▸ **PROBLEM TO SOLVE**: Find "The image size", then copy its line and every later line of the entries exactly through the end, leaving all pictures out.

+++ AVAILABLE RECORDS +++

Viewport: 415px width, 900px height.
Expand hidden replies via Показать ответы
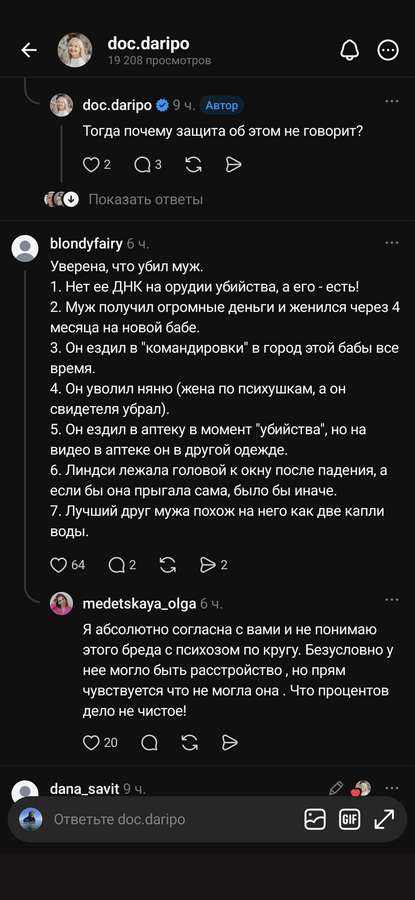click(x=145, y=200)
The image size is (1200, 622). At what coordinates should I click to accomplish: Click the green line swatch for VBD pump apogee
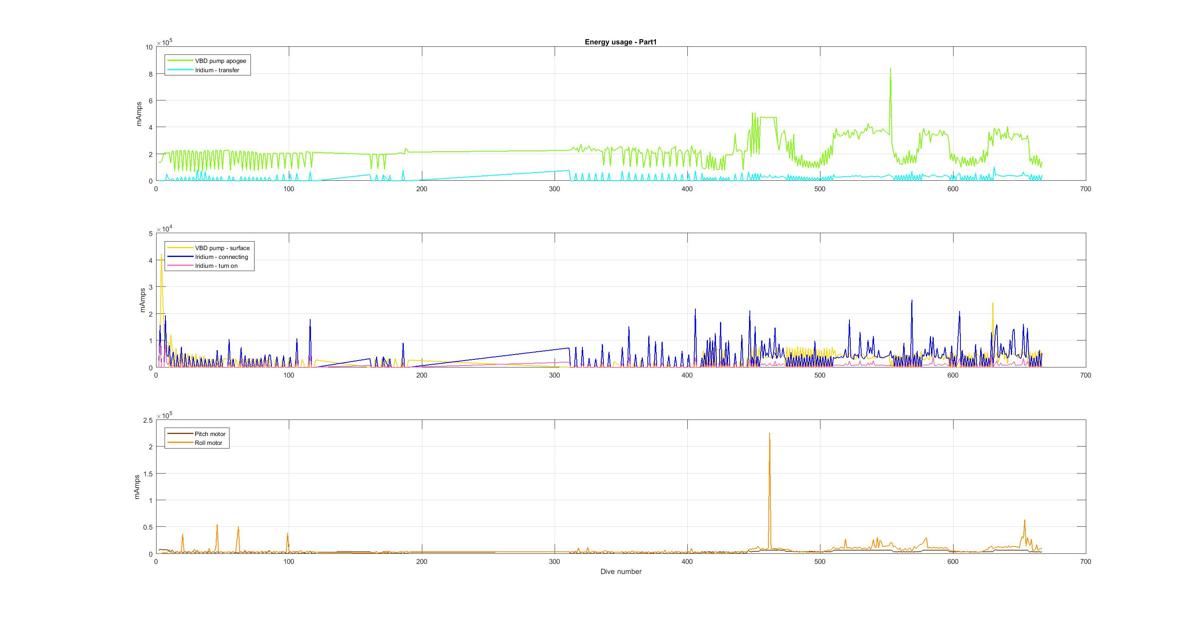point(180,60)
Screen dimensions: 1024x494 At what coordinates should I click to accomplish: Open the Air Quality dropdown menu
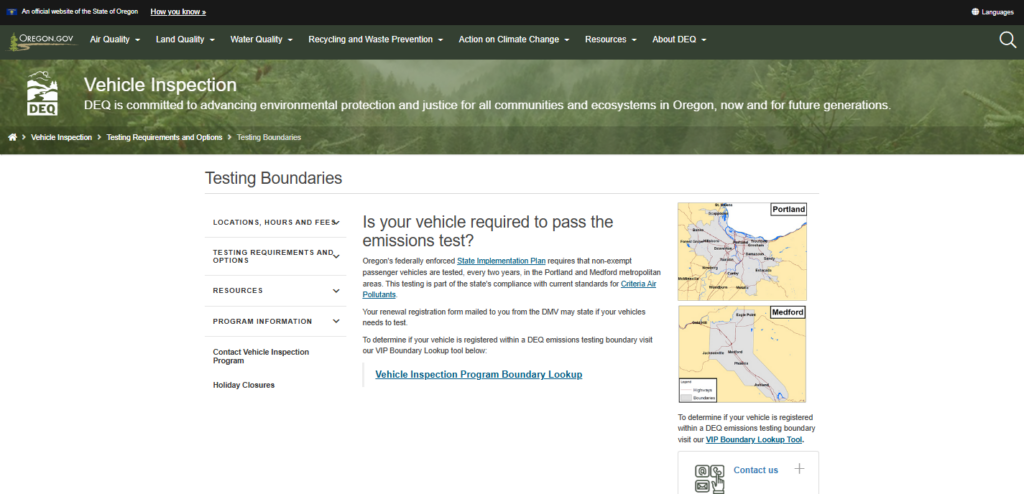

+++

▸ **ANSWER BELOW**:
The image size is (1200, 622). At what coordinates should I click to accomplish: Click the green line swatch for VBD pump apogee
point(180,60)
Screen dimensions: 1024x494 At what coordinates should I click to accomplish: Open the Air Quality dropdown menu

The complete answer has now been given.